Bakırköy Kadın Cezaevi’nden tahliye olan Özgürlükçü Demokrasi çalışanı Pınar Tarlak, cezaevindeki baskıları anlatarak, Şivekar Ateş'in kalp hastası olmasına rağmen hücrede tutulduğunu belirtti.
Bakırköy Kadın Kapalı Cezaevi’nden 12 Eylül’de İstanbul 23. Ağır Ceza Mahkemesi’nde görülen ilk duruşmasında tahliye edilen Kanun Hükmünde Kararname (KHK) ile kapatılan Özgürlükçü Demokrasi gazetesi çalışanı Pınar Tarlak, cezaevi sürecini ve gazetecilere yönelik baskıları değerlendirdi.
Olağanüstü Hal (OHAL) bahanesi ile cezaevindeki tutsakların haklarının ellerinden alındığını söyleyen Pınar, revire gitme hakkından arkadaş ziyaretine kadar birçok hak gaspının yaşandığını belirtti. Kendilerine yönelik özel bir baskı olmasa da herkese uygulanan prosedürün kendilerine de uygulandığını vurgulayan Pınar, gazetecilerin mektuplarının da verilmediğini, bazı gazetecilerin bu konuda cezaevi yönetimine dilekçe verdiklerini ancak dilekçelere yanıt verilmediğini aktardı.
‘Dayanışma artmalı’
Tutsak gazetecilerle dayanışmanın yetersiz olduğunu kaydeden Pınar, Kürt medyasının bu tür ayrıştırıcı durumlara daha önce de tanık olduğunu dile getirdi. Duruşma günü hem yapılan destek eylemi ve hem de katılımın yetersiz olduğunu söyleyen Pınar, söz konusu Kürt basını olunca sayının azaldığına tanık olunduğunu belirtti. Pınar, bir sonraki duruşmaya kadar dayanışmanın güçlenmesi gerektiğini vurguladı.

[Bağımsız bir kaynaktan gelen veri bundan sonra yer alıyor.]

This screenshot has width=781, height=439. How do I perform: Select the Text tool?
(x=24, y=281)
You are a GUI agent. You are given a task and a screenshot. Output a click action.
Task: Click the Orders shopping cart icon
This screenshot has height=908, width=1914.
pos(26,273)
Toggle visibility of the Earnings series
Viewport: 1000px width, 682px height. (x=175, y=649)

‘Bakırköy Cezaevi’nde 100’e yakın çocuk var’
Koğuşta bulunan tutsaklar hakkında da bilgi veren Pınar, “Annesi ile birlikte cezaevinde olan 3 yaşındaki Siyabend’i unutmayacağım” dedi. “Orada bir yaşamı bırakıp geldim” diyen Pınar, şöyle dedi: “İnsan ne hissedeceğini tam olarak bilemiyor. Çocuklar asla cezaevlerinde kalmamalı. Cezaevinde 100’e yakın çocuk vardı. Siyabend için oyuncak talep ettik ancak bir buçuk ay sonra Siyabend’e verildi. Anne ve babası tutuklu olduğu için Siyabend de cezaevinde olan çocuklardan. O’nu orada bırakıp dışarı çıkmak oldukça zordu. Hiçbir çocuk cezaevinde olmayı hak etmiyor.”

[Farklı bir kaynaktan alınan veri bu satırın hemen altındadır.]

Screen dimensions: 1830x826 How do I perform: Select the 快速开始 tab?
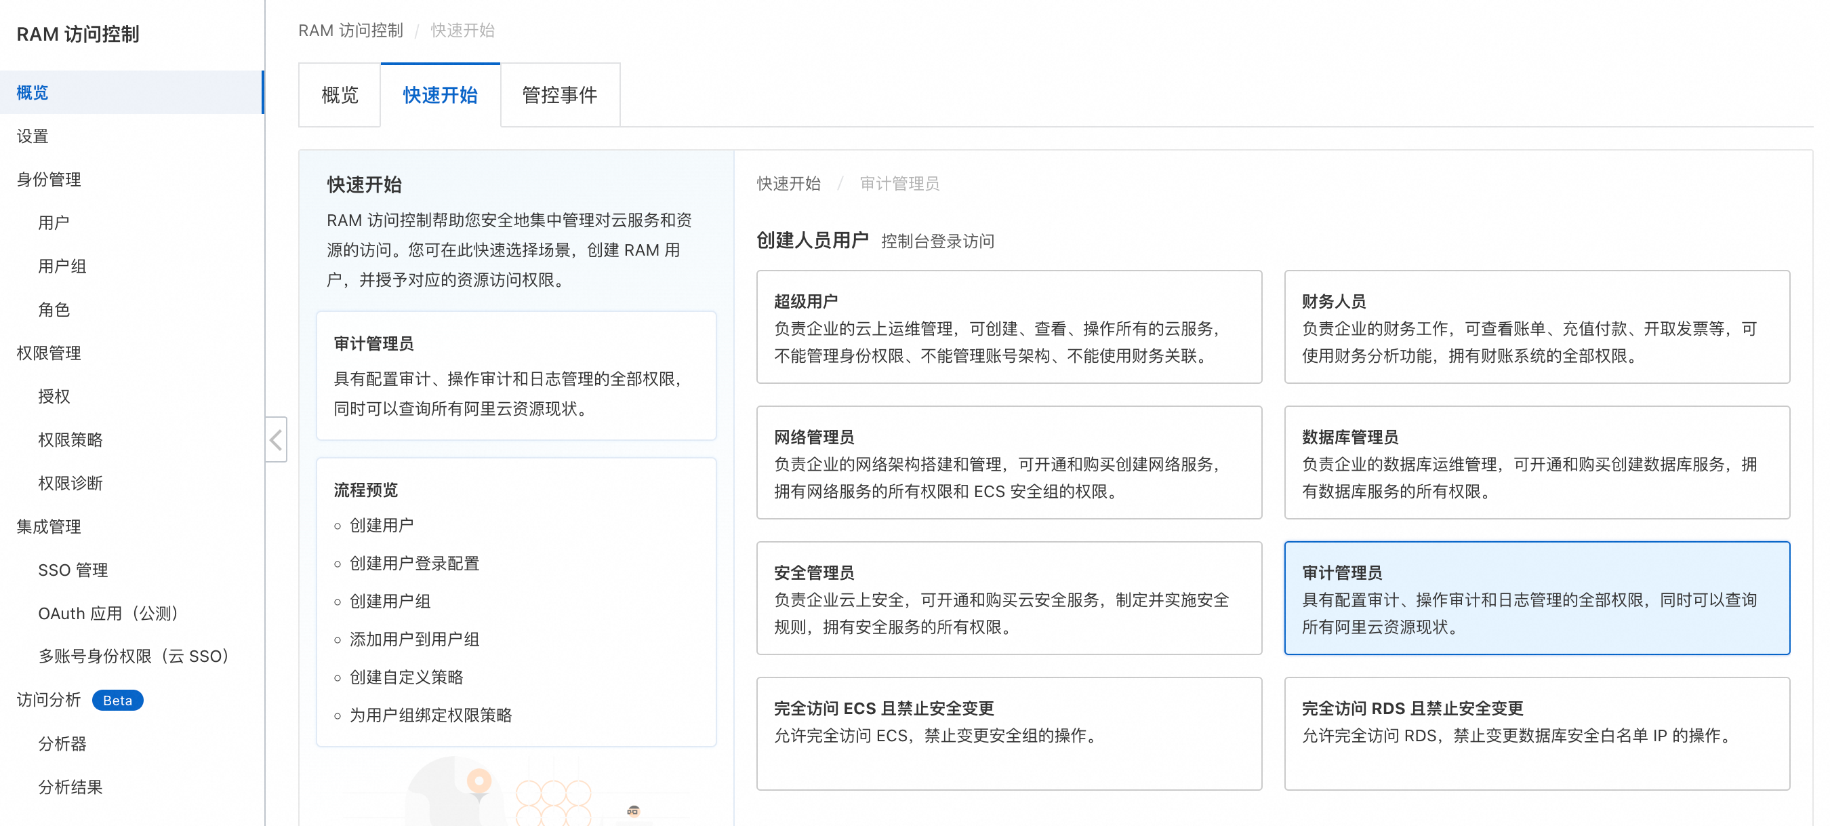click(x=440, y=95)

‘Hasta tutsak Şivekar hücrede tutuluyor’
Cezaevindeki hasta tutsaklara değinen Pınar, “Şivekar Ateş isimli genç bir hasta tutsağın kalp rahatsızlığı nedeniyle 20 günde bir iğne olması gerekiyor. Tarsus’tan geldi ancak orada aldığı disiplin cezaları bu cezaevinde uygulanmaya başladı. Oysa Şivekar’ın tedavi edilmesi gerekiyor. Başka bir hasta tutuklu da kamuoyunda Hozan Cane olarak bilinen Saide İnanç. Her ikisinin de biran önce tedavi edilmesi gerek” diye konuştu.
İkinci duruşma Aralık’ta
Son olarak Aralık’ta görülecek ikinci duruşmaya çağrı yapan Pınar, “Gazetecilere yönelik baskılar aynı zamanda halkların haber alma hakkının engellenmesi anlamına geliyor. Bizim duruşma salonunda bize desteğe gelenlere teşekkür ediyoruz ve bu sayının artmasını diliyoruz. Bir sonraki duruşmada o salonu ne kadar doldurursak haber alma hakkımıza da o kadar sahip çıkmış oluruz.”